--- PROBLEM TO SOLVE ---
Your answer should consist only of the lines below from the one with "Click the Alipay" through the one with "has height=836, width=1456.", copied exactly.

--- DATA SHOWN ---
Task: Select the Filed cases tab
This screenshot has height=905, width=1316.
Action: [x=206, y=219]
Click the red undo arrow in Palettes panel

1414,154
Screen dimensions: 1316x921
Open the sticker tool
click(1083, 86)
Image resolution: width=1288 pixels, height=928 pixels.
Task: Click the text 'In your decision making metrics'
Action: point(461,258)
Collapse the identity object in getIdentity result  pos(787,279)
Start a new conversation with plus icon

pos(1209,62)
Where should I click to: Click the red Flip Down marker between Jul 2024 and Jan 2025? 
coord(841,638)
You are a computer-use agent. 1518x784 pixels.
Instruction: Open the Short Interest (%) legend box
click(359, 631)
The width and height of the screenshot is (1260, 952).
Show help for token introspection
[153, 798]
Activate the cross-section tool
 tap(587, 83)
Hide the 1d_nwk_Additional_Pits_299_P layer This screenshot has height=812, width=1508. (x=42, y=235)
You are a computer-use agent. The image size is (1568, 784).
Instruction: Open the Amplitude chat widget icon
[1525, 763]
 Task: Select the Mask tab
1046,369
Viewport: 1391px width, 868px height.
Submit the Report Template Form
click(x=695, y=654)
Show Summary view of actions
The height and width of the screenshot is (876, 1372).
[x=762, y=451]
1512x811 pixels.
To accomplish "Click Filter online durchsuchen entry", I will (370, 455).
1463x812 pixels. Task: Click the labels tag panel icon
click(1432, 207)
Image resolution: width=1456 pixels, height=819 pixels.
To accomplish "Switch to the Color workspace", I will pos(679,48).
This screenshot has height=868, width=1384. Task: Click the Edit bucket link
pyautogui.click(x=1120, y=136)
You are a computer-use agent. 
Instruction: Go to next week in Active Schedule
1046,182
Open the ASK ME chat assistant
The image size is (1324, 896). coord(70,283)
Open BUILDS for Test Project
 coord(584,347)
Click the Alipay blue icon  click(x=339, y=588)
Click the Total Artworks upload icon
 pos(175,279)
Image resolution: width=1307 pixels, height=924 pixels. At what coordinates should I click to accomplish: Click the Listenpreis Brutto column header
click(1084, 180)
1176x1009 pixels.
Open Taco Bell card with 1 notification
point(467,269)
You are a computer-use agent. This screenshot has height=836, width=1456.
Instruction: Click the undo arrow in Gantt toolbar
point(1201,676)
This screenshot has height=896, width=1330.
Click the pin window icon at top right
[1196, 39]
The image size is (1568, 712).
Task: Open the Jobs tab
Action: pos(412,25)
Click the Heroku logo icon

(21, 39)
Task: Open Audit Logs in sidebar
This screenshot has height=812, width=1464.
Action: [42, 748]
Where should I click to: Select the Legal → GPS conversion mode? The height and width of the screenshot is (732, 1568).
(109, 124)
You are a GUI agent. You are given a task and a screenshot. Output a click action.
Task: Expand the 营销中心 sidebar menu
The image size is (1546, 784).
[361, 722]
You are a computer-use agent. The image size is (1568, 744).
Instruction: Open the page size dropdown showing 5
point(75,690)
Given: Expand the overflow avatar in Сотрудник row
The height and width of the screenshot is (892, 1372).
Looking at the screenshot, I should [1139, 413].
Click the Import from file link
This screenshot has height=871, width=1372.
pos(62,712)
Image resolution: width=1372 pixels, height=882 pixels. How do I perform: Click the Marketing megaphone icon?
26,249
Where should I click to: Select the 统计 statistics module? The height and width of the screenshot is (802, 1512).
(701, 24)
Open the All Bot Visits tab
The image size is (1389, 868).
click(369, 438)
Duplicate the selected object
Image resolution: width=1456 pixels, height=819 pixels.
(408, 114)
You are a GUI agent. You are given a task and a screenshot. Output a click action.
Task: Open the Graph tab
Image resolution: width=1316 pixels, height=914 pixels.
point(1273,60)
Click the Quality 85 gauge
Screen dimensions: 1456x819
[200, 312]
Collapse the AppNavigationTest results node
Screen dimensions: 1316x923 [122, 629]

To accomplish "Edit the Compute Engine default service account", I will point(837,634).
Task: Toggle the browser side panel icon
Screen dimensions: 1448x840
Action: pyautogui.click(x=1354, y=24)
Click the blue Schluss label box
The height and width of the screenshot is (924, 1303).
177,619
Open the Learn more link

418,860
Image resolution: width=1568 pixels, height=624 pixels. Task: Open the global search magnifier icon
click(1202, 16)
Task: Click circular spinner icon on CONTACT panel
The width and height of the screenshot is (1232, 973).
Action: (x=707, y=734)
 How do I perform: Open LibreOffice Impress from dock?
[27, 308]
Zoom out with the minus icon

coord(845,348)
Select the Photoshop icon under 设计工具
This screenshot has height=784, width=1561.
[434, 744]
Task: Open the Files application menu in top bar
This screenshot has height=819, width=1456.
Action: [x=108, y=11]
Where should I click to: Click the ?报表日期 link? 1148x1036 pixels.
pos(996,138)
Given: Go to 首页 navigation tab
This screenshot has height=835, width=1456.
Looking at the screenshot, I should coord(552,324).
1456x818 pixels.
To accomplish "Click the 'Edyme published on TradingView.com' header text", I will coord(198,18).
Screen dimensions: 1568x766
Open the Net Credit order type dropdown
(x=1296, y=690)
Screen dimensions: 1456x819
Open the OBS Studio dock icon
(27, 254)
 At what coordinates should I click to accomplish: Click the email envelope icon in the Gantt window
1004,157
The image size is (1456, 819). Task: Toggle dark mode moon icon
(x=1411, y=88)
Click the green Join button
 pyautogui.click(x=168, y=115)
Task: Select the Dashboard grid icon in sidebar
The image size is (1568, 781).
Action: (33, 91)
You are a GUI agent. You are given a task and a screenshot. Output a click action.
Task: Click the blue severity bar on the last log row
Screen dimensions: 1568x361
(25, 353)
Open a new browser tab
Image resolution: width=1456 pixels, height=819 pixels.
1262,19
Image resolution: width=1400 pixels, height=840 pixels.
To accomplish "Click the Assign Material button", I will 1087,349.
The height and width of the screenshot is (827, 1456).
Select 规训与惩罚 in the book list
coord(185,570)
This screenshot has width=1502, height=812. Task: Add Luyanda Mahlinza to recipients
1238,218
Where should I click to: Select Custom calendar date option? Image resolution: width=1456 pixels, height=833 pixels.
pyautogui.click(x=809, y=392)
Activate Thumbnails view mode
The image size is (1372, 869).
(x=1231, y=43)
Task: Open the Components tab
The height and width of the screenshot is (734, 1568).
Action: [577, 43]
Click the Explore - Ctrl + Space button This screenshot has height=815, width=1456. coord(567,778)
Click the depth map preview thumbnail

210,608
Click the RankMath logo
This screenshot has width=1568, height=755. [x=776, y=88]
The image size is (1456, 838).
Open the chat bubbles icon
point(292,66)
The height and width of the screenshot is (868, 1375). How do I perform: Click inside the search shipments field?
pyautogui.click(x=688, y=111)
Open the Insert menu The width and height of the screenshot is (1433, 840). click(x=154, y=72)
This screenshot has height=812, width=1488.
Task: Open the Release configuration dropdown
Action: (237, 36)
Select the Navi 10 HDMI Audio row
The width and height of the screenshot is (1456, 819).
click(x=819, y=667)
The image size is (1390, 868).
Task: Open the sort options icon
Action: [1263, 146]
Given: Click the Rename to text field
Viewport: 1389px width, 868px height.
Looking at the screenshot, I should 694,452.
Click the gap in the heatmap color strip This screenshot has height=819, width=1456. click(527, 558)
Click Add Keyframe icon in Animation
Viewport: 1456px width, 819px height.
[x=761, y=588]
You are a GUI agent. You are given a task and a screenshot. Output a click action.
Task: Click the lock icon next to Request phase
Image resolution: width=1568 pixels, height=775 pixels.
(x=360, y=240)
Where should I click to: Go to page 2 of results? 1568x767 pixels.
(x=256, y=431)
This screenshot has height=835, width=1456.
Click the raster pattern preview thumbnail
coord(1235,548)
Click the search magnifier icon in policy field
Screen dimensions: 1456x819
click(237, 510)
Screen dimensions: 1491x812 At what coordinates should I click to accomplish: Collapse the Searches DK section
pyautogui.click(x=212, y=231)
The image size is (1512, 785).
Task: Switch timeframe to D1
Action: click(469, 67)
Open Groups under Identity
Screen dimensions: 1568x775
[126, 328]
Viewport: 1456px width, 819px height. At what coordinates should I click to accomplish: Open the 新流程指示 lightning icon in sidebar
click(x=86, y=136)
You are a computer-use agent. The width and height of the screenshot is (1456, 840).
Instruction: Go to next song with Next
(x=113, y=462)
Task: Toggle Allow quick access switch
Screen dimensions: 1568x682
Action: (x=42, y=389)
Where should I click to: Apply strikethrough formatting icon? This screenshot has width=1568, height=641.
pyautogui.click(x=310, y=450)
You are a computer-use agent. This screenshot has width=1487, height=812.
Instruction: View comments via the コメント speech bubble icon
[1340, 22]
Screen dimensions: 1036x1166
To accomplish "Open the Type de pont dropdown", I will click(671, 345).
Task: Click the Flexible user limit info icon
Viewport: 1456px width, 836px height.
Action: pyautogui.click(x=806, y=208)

--- WRITTEN ANSWER ---
Click the Alipay blue icon  click(x=339, y=588)
Click the Total Artworks upload icon
 pos(175,279)
Image resolution: width=1307 pixels, height=924 pixels. At what coordinates should I click to accomplish: Click the Listenpreis Brutto column header
click(1084, 180)
1176x1009 pixels.
Open Taco Bell card with 1 notification
point(467,269)
You are a computer-use agent. This screenshot has height=836, width=1456.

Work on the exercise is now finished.